# Crit Air



## Rod (Apr 30, 2019)

Hi All,

I am trying to apply for the French Crit air.

I have scanned my registration document but cannot get it  down to the 400kb size required.

How have others done their's.

I have tried win zip and pdf but still about 90k to big.

Any thoughts

Thanks

Rod


----------



## yeoblade (Apr 30, 2019)

just reduce the resolution of scan, worked for me


----------



## witzend (Apr 30, 2019)

I've heard of taking a photo of it but you can resize in windows 10 in paint program


----------



## Borders2 (Apr 30, 2019)

Down load Download IrfanView install and go to the "image" tab and 9 down is resize.

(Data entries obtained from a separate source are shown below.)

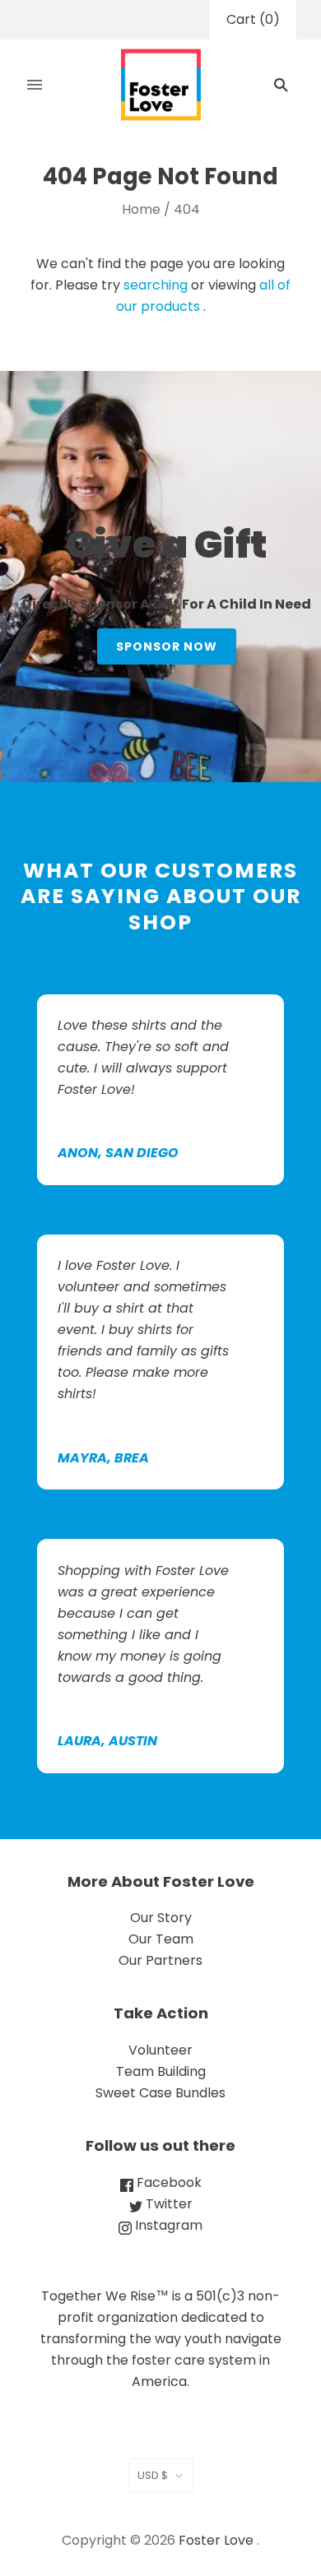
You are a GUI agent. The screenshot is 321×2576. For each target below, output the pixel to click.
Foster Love (216, 2540)
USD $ (152, 2475)
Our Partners (160, 1960)
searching (155, 285)
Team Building (161, 2071)
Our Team (160, 1939)
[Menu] (34, 84)
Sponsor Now (166, 646)
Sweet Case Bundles (160, 2092)
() (253, 19)
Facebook (167, 2182)
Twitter (167, 2203)
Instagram (167, 2225)
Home (141, 209)
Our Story (161, 1917)
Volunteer (160, 2050)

Sorted. 

B2


----------



## colinm (Apr 30, 2019)

Just resize the scan with paint.


----------



## Canalsman (May 1, 2019)

Just photograph it with your phone then use an app such as Android 

https://www.google.com/url?sa=t&sou...FjAGegQIARAB&usg=AOvVaw3MNpVU0XESfnevwieSqUqq


----------



## Drover (May 1, 2019)

Take photo with phone and use the smallest cropped image, it worked for me on a s5 phone


----------



## Rod (May 1, 2019)

Thanks all,

eventually managed to reduce the resolution of the scan


----------



## phillybarbour (May 1, 2019)

Technology aghhhhh


----------



## phillybarbour (May 2, 2019)

Trying to apply for mine thus morning.


----------